A tlacoyo  is an oval-shaped Mexican dish of pre-Hispanic origin made of masa. Tlacoyos are thicker than fresh corn tortillas and are stuffed with cheese, fava beans, cooked ground beans, chicharron, and other ingredients before being fried or toasted. Tlacoyos can be served as an accompaniment to soups and stews or as appetizers for celebrations. 

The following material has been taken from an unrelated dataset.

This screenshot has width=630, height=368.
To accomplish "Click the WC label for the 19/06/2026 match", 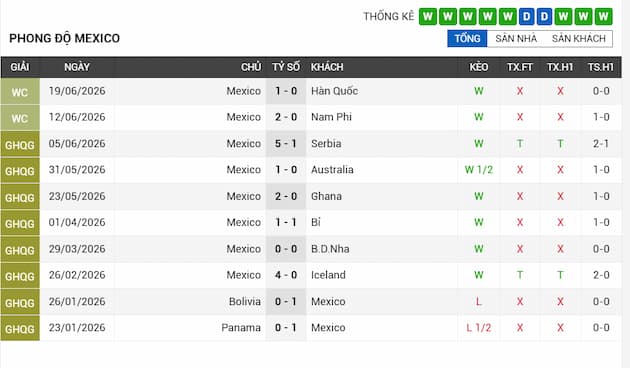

Most traditional tlacoyos do not have lard or salt in the masa, and if not eaten soon after they are cooked, they become very tough and dry, even if reheated. In Mexican markets, vendors keep their tlacoyos warm by putting them in a covered basket, with the additional effect that the steam keeps them moist for a longer time.

Etymology 
The word tlacoyo derives from the Nahuatl word tlahtlaōyoh ), a name given to an antojito ('snack' or appetizer) typical of central Mexico. Spelling variations include tlayoyis, clacoyos, tlatloyos, tlayoyos and tlaoyos.

Variations 
Since it is similar in shape to a huarache (but smaller), and is made of the same corn as the sope and is even thicker (so it has more resistance to wet toppings), Mexican street vendors, especially in Mexico City, sometimes sell it with toppings on it, as an alternative to the sopes and huaraches. However, the traditional tlacoyo is supposed to be consumed without any toppings on it except for fresh salsa. This is the form in which they are typically found in the streets. 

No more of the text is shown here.